One of the goals of efficient logging, as noted above, is ensuring recoverability of the database system. In traditional disk-based database systems, after a system crash, much of the data is still on the disk, and only the portion of data that had not been written to disk before the crash must be recovered. Such disk-based database systems do not offer the performance of in-memory database systems, however.

In contrast, though in-memory database systems are fast, memory is erased upon a system crash or re-start. Thus, if such an event occurs, the memory is empty and the database tables must be reconstructed from scratch. This reconstruction process is known as recovery, and can take a large amount of time depending on the size of the in-memory database.

Recovery in an in-memory database system usually involves three phases. In the first phase, analysis, the transaction log is analyzed to determine what records exist in the log, and what work needs to be performed to recover the database. Thus, the analysis phase identifies transactions that must be rolled back (those that occurred between the last checkpoint and the system crash). In the second phase, redo, the database system redoes any operations identified in the analysis phase that were performed between the last time data was persisted to disk (i.e. the checkpoint), and the system crash. In the third phase, undo, the transactions that must be rolled back are undone.

In an in-memory database, the analysis phase can take a significant amount of time. Since the in-memory database must be rebuilt from scratch, the transaction log can be very large. In an embodiment, a separate log is created for the analysis phase, which speeds up the analysis phase, thereby making the recovery process quicker. The log for the analysis phase is created using the transaction logs and commit log described herein.

As described above, the commit log contains records of committed transactions. The commit log contains nearly all transactions that must be redone, but because the commit log is written to in a lazy fashion, it may not contain every transaction that must be redone. The transaction logs contain all transactions that must be redone, based on complete sets of commit fragments, but because multiple transaction logs exist, it may be inefficient to scan all transaction logs. Accordingly, in an embodiment, both the commit log and the transaction logs are used to build a list of transactions to redo in an efficient manner.

FIG. 4 is a flow diagram of a method 400 for building a list of transactions for a recovery process for an in-memory column-oriented database system. Method 400 may be implemented by, for example and without limitation, database server 110 of FIG. 1. Method 400 begins at step 410.

At step 410, a request to perform recovery of the in-memory database system is received. The request may be received automatically upon a system restart after a crash, or may be provided manually by an administrative user.

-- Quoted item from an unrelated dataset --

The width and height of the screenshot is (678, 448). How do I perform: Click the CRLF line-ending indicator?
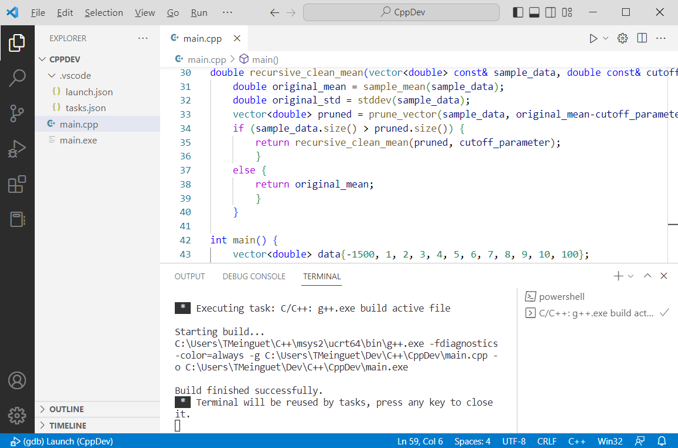pos(546,441)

At step 420, the commit log is scanned to identify a list of committed transactions that must be redone. The commit log is scanned from the first transaction entry to the last transaction entry. If a commit is found during step 420, the transaction is considered to be fully committed. However, because the commit log is written to in a lazy, non-blocking fashion, it does not necessarily contain all committed transactions that must be redone. Thus, method 400 proceeds to step 430.

At step 430, commit fragments in the transaction logs are scanned starting at the last commit fragment in each transaction log. As described above, commit fragments contain data representing how many other commit fragments exist for the same transaction. If commit fragments for a transaction are found, method 400 proceeds to decision block 440.

At decision block 440, the database system determines whether all commit fragments for the transaction can be found. If all commit fragments for a transaction cannot be found, method 400 proceeds to step 490, where the commit fragments are discarded, and the transaction log scan continues.

If all commit fragments for a transaction can be found and the transaction can be properly identified, method 400 proceeds to decision block 450. At decision block 450, the transaction having all commit fragments identified at decision block 440 is compared to the transactions found from the commit log scan of step 420. If, at decision block 450, the transaction found from the commit fragment scan of step 440 exists on the list of transactions of step 420, then method 400 proceeds to step 480 and the transaction log scan terminates. Once such a transaction is found, the database system can report with confidence that the transaction, and all that preceded it, were in the commit log and were added to the list of transactions to redo.

If the transaction identified at step 440 does not exist on the list, method 400 proceeds to step 460. At step 460, the transaction is added to the list of transactions that must be redone. At step 470, the transaction log scan continues, and method 400 returns to decision block 440.

By scanning the commit and transaction logs in this way, all committed transactions can be found efficiently. In an embodiment, the “undo” phase is no longer necessary, thereby making recovery quicker. In an embodiment, once all committed transactions are found, the database system redoes each necessary operation.

An example operation of method 400 can be further understood with reference to FIG. 3 described above. After a request to perform recovery is received in accordance with step 410, the commit log 303 is scanned to identify committed transactions in accordance with step 420. For example, commit C1 is identified in accordance with step 420. in accordance with step 430, the log streams are scanned from the end to the beginning to identify additional transactions that must be redone. In accordance with decision block 440, the database system determines that all commit fragments for transaction T3 cannot be found, and thus those commit fragments are discarded, and the scan continues. In accordance with decision block 440, the database system then determines that all commit fragments for transaction T2 can be found in log streams 301a-301c.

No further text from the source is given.